* PROMPT *
Rewrite the part of the records that opens with the line containing "Click the S4 y-axis label" and closes with the line containing "tap(124, 97)" as a JSON list of strings, one per line, leaving out blank lines.

*** DATASET EXCERPTS ***

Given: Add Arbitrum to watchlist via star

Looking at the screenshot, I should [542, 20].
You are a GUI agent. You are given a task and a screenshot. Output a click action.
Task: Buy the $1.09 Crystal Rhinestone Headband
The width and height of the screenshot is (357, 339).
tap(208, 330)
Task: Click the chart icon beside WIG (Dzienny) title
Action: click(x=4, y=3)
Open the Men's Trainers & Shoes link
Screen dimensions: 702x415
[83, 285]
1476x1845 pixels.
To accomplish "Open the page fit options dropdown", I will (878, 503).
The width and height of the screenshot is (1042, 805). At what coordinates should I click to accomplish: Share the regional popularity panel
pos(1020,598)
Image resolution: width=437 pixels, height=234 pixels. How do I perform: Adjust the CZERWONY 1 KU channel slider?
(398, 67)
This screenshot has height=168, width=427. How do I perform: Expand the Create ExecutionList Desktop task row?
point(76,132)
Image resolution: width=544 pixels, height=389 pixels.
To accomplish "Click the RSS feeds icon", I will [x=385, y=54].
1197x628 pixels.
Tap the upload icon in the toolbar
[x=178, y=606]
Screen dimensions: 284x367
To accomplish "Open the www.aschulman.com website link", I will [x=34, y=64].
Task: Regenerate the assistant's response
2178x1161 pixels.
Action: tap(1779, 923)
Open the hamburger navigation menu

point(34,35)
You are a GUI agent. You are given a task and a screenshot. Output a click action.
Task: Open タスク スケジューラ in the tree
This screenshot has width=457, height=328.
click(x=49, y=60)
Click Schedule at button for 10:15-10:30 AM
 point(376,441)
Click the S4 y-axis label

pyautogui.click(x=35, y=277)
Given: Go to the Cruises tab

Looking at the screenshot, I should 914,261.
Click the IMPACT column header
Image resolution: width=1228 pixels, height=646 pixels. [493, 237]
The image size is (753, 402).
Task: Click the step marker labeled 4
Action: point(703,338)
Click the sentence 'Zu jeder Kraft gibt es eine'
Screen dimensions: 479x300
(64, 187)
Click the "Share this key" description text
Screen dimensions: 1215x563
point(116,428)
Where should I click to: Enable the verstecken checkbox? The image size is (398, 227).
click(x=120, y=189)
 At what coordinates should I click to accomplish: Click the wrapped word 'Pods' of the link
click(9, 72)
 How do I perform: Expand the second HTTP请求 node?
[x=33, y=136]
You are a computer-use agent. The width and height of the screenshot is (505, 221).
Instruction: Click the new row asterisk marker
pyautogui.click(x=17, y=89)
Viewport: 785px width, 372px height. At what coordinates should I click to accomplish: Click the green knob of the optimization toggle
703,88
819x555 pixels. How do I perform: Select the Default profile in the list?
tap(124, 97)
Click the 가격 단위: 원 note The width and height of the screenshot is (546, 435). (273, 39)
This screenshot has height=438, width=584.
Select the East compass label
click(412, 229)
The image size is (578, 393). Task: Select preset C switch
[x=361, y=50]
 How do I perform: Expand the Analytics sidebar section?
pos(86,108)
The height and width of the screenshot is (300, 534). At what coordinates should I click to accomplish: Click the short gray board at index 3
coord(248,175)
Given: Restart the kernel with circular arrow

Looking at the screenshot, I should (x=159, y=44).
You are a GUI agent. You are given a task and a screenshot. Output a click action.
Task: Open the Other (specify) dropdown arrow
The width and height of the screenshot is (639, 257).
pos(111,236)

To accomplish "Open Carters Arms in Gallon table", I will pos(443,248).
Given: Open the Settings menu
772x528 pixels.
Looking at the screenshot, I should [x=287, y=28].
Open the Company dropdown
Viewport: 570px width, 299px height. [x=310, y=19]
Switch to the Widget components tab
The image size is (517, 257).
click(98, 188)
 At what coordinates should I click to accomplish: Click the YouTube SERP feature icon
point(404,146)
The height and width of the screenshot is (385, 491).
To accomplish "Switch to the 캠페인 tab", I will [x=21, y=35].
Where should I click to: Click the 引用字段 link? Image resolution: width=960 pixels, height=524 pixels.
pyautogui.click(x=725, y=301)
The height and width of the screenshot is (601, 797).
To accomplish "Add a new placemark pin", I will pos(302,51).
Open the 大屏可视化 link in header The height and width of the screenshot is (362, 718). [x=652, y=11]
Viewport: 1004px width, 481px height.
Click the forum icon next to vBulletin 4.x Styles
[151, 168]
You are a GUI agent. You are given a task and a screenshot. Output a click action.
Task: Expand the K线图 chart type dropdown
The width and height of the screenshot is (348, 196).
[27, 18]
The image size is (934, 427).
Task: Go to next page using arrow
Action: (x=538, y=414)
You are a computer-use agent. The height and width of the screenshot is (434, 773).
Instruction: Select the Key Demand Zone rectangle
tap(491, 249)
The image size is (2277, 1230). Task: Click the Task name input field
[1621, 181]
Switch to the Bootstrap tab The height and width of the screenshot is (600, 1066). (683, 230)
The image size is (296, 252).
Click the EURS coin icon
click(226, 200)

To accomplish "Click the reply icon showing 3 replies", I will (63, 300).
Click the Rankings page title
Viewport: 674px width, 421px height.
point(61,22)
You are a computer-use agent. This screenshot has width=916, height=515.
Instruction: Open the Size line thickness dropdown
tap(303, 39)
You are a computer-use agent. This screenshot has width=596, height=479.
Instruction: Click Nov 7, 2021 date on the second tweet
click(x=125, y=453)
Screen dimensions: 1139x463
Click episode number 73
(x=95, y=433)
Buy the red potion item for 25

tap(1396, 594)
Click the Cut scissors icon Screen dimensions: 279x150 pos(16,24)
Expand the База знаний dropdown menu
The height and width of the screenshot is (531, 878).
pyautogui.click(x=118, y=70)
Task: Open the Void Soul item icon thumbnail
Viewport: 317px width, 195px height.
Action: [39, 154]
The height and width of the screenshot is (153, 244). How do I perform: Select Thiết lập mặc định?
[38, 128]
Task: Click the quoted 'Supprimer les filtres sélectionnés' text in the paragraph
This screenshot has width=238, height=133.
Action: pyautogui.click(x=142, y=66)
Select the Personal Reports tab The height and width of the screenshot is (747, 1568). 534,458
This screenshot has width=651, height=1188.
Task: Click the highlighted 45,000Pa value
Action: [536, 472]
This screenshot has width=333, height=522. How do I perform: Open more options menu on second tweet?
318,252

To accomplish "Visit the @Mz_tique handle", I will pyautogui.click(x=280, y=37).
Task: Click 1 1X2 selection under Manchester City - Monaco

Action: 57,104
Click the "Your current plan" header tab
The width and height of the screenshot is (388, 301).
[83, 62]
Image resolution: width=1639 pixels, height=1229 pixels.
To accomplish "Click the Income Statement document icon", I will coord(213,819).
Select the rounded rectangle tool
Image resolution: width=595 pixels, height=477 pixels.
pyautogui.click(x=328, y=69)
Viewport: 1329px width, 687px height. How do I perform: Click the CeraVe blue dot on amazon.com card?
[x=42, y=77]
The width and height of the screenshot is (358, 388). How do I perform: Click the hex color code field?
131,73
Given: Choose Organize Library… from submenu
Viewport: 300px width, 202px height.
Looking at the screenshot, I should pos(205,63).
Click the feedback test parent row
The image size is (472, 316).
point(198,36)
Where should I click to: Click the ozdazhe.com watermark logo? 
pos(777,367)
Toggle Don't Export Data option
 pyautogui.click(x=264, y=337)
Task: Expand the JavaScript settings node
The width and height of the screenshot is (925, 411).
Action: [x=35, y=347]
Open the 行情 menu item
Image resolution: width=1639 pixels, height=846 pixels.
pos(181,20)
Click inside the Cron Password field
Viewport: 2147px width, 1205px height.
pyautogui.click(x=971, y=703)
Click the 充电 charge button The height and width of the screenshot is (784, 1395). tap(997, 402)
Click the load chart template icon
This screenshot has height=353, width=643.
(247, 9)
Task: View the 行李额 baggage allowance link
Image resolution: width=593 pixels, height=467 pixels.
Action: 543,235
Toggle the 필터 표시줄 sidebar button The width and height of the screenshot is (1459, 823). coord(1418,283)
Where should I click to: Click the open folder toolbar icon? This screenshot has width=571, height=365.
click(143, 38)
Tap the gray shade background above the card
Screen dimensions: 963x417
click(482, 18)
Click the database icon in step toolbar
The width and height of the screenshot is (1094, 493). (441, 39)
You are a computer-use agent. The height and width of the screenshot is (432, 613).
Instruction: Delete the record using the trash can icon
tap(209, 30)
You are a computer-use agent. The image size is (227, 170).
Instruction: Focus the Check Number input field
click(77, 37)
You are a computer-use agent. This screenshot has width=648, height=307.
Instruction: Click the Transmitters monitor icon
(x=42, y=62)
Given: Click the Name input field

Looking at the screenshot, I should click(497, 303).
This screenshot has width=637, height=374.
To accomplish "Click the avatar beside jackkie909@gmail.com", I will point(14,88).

***

* SOLVED EXERCISE *
[
  "Click the S4 y-axis label",
  "pyautogui.click(x=35, y=277)",
  "Given: Go to the Cruises tab",
  "Looking at the screenshot, I should 914,261.",
  "Click the IMPACT column header",
  "Image resolution: width=1228 pixels, height=646 pixels. [493, 237]",
  "The image size is (753, 402).",
  "Task: Click the step marker labeled 4",
  "Action: point(703,338)",
  "Click the sentence 'Zu jeder Kraft gibt es eine'",
  "Screen dimensions: 479x300",
  "(64, 187)",
  "Click the \"Share this key\" description text",
  "Screen dimensions: 1215x563",
  "point(116,428)",
  "Where should I click to: Enable the verstecken checkbox? The image size is (398, 227).",
  "click(x=120, y=189)",
  " At what coordinates should I click to accomplish: Click the wrapped word 'Pods' of the link",
  "click(9, 72)",
  " How do I perform: Expand the second HTTP请求 node?",
  "[x=33, y=136]",
  "You are a computer-use agent. The width and height of the screenshot is (505, 221).",
  "Instruction: Click the new row asterisk marker",
  "pyautogui.click(x=17, y=89)",
  "Viewport: 785px width, 372px height. At what coordinates should I click to accomplish: Click the green knob of the optimization toggle",
  "703,88",
  "819x555 pixels. How do I perform: Select the Default profile in the list?",
  "tap(124, 97)"
]